> [WHAT YOU NEED TO DO]
1) In the post about handgun ammunition and wounds, translate this sentence into Spanish: "My understanding is that newer hollowpoints are not as dependent on velocity, as evidenced by some of the gelatin testing."
2) Proceed with the post about handgun ammunition and wounds, writing on from the point where it stops.

> [EXERCISE TEXT]

----------------------------------------

I am not an expert. My cousin is married to a pathologist. That's my only "inside" or "expert" information.
My understanding is that newer hollowpoints are not as dependent on velocity, as evidenced by some of the gelatin testing.
My cousin's husband is basically of the opinion that you cannot really tell from terminal effect. As one of the earlier posts mentioned, the various service cartridges make similar wounds to the naked eye. My cousin's husband explains it like this. For example, they find a lump of lead/jacketing. Then they weigh it, measure the entrance/exit wounds, and guess it is a .355-357" cartridge, or whatever. Usually, you can't tell whether it is a 9mm, .38. or .357 in that example, assuming you are even that certain. Specific findings are usually dependent on ballistics. Sometimes it's pretty obvious it is a .38, since only lead is recovered (again, using this example).
He carries a 9mm with 124 gr +P or the Winchester 127 gr +P+ loadings. Now, so do I. His idea is that the 147 gr. loadings are good on paper, but they don't offer much insurance in extra velocity. He calims that their lab finds too many JHPs "plugged" with fat, subcutaneous tissue, clothing, or bizzare debris (like glass and steel fragments from a bag of groceries).

----------------------------------------

> [DATA TO EXAMINE]

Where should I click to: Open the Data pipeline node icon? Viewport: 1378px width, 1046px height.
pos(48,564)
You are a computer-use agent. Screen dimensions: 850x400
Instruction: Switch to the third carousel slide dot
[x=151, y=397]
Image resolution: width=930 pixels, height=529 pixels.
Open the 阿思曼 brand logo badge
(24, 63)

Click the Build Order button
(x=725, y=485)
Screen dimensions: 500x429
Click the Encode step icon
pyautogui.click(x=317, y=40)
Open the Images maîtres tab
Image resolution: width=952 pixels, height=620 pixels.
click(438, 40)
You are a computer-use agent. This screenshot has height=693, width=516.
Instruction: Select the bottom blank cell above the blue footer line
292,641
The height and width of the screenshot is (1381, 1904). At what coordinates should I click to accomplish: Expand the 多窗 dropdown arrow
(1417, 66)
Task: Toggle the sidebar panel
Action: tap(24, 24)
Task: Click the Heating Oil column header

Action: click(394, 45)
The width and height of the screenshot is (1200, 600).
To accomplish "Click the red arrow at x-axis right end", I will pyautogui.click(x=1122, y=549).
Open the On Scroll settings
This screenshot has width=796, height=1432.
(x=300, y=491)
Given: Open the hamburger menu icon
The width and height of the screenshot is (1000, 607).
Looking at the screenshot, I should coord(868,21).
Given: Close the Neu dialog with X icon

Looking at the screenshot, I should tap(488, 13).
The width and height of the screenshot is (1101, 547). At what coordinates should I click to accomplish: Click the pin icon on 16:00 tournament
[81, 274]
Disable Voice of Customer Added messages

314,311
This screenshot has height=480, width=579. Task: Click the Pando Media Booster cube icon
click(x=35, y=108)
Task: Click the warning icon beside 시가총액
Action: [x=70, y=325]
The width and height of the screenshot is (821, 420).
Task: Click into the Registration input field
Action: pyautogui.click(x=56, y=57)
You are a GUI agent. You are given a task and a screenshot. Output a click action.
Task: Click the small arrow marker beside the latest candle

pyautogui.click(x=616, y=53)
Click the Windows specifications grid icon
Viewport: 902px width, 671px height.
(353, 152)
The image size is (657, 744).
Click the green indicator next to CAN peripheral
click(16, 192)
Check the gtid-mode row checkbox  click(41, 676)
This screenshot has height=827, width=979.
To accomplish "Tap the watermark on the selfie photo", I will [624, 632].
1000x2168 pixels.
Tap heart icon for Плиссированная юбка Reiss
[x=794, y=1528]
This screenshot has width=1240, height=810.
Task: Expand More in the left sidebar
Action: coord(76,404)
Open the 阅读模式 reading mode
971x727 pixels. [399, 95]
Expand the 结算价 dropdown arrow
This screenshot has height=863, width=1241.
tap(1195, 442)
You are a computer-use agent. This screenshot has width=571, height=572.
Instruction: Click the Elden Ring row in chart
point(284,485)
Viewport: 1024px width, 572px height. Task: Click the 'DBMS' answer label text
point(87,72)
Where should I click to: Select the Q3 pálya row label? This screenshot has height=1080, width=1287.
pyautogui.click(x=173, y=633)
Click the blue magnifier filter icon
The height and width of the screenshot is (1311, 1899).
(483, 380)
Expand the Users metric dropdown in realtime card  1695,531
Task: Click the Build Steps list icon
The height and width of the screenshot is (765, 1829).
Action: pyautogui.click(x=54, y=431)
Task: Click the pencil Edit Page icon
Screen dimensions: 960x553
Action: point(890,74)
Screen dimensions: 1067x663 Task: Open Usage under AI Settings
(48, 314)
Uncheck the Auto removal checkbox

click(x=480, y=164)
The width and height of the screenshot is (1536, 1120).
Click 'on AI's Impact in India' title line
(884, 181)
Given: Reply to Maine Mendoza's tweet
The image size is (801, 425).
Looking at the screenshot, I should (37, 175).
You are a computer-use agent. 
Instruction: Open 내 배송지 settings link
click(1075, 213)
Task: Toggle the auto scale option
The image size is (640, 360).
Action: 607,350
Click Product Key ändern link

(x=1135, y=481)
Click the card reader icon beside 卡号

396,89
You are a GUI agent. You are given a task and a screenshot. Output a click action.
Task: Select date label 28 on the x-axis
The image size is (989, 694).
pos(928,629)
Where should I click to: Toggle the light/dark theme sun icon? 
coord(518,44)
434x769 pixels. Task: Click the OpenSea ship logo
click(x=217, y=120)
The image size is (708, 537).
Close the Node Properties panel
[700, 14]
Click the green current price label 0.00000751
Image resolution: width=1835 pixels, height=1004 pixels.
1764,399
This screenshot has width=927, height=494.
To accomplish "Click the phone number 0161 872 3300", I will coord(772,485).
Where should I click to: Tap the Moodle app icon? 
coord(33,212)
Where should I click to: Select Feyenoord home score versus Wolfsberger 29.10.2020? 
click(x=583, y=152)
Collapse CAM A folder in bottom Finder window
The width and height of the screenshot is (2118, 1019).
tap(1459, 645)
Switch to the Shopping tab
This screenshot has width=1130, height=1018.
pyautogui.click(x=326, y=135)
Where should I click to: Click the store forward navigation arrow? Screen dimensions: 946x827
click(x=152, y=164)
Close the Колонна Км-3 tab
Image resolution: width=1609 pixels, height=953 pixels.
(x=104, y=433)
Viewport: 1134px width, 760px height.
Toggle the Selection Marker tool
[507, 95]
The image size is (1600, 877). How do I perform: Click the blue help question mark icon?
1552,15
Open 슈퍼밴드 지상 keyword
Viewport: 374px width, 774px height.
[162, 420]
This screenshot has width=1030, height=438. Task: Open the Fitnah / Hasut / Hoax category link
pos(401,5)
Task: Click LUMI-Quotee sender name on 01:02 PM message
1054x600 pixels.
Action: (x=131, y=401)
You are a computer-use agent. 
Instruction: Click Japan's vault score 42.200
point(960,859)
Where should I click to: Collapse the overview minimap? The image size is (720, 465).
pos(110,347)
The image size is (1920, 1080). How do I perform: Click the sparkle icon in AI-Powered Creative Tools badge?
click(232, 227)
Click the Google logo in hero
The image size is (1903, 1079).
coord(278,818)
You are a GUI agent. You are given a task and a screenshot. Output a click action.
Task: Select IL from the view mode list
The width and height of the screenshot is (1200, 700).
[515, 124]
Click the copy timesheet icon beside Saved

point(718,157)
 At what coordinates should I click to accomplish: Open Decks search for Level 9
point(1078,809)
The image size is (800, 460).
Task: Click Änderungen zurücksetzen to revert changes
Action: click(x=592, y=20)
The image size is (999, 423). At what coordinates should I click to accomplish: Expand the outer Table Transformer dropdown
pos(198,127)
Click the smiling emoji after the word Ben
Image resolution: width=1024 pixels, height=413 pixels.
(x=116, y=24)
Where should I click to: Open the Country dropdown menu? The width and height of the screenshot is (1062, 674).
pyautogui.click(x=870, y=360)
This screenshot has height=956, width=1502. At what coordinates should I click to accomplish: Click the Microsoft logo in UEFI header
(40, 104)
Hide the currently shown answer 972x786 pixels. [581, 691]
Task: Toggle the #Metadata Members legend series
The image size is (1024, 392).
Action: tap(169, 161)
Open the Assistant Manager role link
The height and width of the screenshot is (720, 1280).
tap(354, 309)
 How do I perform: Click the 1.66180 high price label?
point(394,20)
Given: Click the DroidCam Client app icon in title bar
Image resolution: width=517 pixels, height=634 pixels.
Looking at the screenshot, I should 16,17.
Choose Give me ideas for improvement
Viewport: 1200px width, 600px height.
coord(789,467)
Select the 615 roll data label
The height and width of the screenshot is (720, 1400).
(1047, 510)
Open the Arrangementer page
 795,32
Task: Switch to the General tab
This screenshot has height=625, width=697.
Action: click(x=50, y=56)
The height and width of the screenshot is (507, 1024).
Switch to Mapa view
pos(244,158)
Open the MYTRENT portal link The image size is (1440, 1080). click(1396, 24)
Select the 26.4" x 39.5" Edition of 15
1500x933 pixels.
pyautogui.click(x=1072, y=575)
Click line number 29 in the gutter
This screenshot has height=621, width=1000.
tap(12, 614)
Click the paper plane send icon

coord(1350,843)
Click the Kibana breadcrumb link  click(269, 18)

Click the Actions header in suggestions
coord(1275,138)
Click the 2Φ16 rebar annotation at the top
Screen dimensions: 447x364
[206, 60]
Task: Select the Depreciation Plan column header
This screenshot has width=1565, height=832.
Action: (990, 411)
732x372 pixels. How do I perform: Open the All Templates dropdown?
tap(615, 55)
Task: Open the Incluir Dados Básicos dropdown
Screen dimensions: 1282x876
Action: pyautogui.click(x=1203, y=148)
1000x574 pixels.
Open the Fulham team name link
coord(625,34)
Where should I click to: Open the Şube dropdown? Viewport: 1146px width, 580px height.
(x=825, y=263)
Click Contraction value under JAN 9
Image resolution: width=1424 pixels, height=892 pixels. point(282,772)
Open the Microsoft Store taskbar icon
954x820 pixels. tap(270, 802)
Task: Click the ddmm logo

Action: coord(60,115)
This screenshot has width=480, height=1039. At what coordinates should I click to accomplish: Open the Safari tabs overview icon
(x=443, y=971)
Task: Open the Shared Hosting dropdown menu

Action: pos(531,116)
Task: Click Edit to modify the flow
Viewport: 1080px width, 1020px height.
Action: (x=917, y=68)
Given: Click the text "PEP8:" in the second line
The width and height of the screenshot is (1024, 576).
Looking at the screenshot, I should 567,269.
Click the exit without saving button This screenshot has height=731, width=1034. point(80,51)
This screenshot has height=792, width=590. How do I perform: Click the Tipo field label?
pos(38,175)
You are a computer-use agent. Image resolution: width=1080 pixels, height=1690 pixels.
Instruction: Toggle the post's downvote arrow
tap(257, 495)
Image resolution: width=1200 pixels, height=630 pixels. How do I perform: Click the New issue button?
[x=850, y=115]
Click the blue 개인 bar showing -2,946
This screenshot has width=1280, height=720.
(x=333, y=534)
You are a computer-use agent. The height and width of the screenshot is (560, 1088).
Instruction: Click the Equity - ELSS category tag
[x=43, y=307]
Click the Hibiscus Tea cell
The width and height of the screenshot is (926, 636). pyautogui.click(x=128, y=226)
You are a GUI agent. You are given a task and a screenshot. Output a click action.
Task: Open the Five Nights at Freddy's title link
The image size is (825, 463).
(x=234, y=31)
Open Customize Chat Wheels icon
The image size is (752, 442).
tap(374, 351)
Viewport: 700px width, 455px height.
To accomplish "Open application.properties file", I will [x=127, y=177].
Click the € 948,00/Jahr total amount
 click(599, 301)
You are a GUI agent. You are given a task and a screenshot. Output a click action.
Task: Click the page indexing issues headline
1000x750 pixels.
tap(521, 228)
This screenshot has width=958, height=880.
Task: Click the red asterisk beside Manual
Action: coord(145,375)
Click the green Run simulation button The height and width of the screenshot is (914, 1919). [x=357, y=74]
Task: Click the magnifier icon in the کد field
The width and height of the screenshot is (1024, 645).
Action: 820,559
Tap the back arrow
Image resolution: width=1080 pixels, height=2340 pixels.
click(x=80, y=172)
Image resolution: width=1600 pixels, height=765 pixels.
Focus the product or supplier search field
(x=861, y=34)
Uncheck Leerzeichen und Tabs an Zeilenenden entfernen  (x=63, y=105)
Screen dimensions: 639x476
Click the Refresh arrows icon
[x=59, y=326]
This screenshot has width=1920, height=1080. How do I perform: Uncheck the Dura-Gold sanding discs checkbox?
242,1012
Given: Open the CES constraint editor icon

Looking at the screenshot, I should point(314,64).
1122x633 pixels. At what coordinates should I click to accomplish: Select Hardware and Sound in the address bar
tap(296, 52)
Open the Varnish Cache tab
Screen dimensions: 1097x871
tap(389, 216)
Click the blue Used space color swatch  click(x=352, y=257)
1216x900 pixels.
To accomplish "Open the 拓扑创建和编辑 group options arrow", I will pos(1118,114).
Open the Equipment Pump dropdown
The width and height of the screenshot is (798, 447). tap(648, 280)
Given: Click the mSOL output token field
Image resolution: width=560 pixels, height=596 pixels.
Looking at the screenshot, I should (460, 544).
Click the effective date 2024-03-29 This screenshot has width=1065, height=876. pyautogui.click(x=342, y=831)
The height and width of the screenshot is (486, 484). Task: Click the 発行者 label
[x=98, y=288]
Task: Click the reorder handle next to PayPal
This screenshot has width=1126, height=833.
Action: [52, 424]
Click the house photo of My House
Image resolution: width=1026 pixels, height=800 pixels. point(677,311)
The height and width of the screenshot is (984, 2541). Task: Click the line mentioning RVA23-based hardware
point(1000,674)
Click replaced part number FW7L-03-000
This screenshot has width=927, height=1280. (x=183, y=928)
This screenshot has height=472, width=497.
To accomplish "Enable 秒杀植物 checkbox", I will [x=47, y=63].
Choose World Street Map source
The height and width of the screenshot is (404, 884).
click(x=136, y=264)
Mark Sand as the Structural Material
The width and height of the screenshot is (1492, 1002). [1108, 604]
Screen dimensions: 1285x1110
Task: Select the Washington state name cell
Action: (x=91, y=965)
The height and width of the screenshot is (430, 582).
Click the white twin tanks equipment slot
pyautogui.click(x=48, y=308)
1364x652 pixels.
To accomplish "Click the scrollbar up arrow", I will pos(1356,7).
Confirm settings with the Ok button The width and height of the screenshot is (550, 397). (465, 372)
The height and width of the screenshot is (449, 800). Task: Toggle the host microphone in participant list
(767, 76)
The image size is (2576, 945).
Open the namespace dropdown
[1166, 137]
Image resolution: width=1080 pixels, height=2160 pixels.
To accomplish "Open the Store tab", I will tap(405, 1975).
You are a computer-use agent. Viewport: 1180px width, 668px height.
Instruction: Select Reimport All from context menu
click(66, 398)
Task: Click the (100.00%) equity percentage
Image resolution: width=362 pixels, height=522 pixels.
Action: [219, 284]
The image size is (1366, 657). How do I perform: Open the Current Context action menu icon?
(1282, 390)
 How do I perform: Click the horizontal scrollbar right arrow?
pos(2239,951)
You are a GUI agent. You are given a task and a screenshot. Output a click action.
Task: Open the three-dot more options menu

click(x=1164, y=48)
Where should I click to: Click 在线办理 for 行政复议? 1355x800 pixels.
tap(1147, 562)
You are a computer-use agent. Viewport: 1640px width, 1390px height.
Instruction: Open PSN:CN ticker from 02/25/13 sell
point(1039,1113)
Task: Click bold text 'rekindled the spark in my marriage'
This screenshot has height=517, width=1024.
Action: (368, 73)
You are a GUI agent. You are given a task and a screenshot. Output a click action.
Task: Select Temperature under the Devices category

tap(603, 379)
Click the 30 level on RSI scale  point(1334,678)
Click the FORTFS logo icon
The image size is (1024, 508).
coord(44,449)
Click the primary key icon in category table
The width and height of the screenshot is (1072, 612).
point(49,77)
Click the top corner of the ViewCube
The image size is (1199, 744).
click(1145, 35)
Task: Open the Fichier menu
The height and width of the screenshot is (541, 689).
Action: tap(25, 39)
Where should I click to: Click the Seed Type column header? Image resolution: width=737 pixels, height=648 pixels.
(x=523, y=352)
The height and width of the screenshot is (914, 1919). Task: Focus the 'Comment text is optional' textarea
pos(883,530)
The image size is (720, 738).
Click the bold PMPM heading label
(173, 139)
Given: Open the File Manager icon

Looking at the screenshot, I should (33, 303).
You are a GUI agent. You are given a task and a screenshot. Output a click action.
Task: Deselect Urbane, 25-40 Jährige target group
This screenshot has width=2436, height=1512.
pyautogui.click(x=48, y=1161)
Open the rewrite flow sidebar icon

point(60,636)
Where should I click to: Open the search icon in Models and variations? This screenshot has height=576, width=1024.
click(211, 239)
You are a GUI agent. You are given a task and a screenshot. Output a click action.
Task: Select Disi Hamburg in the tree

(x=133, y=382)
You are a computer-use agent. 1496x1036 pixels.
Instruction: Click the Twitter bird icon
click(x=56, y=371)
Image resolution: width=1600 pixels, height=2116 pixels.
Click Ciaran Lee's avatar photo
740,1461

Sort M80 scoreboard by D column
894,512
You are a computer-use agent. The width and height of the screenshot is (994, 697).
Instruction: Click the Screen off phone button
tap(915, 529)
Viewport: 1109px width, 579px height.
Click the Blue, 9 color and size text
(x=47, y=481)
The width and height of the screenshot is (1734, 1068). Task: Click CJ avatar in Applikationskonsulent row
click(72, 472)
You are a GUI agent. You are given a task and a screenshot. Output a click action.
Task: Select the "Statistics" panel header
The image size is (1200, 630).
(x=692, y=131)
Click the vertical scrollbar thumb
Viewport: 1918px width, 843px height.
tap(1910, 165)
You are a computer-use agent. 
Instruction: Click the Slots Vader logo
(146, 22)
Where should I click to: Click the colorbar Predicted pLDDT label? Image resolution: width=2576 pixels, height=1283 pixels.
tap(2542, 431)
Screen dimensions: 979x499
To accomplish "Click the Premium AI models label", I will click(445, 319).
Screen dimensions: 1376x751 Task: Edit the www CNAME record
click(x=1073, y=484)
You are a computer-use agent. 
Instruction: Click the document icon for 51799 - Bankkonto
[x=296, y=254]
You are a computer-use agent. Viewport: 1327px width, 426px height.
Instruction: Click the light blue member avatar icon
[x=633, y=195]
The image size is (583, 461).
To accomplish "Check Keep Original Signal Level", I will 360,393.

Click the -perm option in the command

----------------------------------------

> [ANSWERS BY TASK]
1) Tengo entendido que las balas de punta hueca más nuevas no dependen tanto de la velocidad, como lo demuestran algunas de las pruebas en gelatina.

2)
Just passing along my reasoning...
EDIT: The groceries thing is actually kind of interesting. A woman was shot with a stray 9mm bullet, but it passed through a bag of groceries first. She didn't die, so this is all hearsay (he is a pathologist, not a surgeon). The bullet hit something in a glass bottle, and began to expand. Apparently the partially expanded bullet continued to travel at relatively high speed, but it began to yaw wide right. It punched through a can and hit the victim's stomach. Apparently, this caused a really large, nasty, but superficial wound. According to this story, the ER surgeon recovered glass, steel, and groceries from the wound; the bullet was plugged with steel from the can. This was in Philadelphia a few years ago, if anyone can find a reference.